Le football n’échappe plus aux bouleversements géopolitiques. À quelques jours du coup d’envoi de la Coupe du monde 2026, une étude menée auprès des supporters israéliens montre que les sympathies sportives sont désormais influencées par les relations diplomatiques et les positions des États vis-à-vis d’Israël.
Pendant des décennies, les sélections européennes occupaient une place privilégiée dans le cœur des amateurs israéliens de football. Les Pays-Bas de Johan Cruyff, l’Angleterre, l’Italie, l’Espagne ou encore la France figuraient parmi les équipes les plus suivies. Mais depuis les attaques du 7 octobre 2023 et la guerre qui a suivi, cette carte des affinités semble profondément redessinée.

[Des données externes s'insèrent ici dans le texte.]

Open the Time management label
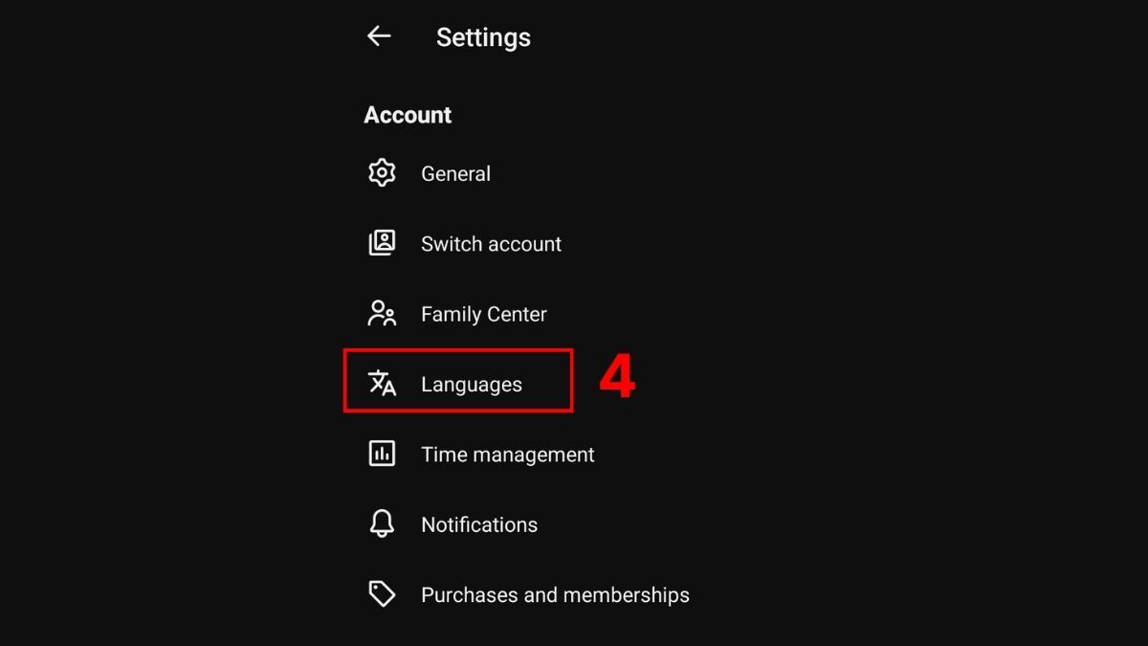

Selon le sondage cité dans l’étude, 34 % des personnes intéressées par le Mondial déclarent aujourd’hui apprécier moins l’équipe d’Espagne qu’auparavant, tandis que 29 % disent avoir pris leurs distances avec l’équipe de France. Les critiques répétées formulées par certains dirigeants européens contre Israël, ainsi que la multiplication des manifestations hostiles dans plusieurs pays du continent, sont souvent avancées pour expliquer ce changement de perception.
L’Égypte enregistre également un recul de popularité auprès des supporters israéliens, tout comme la Tunisie, le Maroc, les Pays-Bas et le Royaume-Uni. Pour de nombreux répondants, il devient difficile de dissocier le football de l’attitude perçue de ces pays envers Israël.

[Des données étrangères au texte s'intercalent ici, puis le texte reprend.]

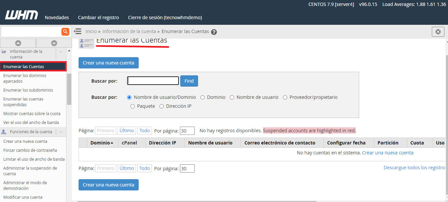Open Cambiar el registro menu item

pyautogui.click(x=98, y=18)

À l’inverse, les sélections du continent américain connaissent un net regain de popularité : Argentine en tête des préférences avec 38 % des suffrages, devant le Brésil, crédité de 24 %, les États-Unis et l’Uruguay.

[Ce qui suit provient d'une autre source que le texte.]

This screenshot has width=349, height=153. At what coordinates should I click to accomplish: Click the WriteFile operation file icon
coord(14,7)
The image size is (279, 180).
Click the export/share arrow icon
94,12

L’Argentine bénéficie notamment de la popularité de son président, Javier Milei, dont le soutien affiché à Israël a renforcé le sentiment de proximité entre les deux pays. Selon l’auteur de l’étude, la sélection albiceleste est désormais perçue non seulement comme une grande nation du football, mais aussi comme le symbole d’un pays considéré comme un allié fidèle d’Israël.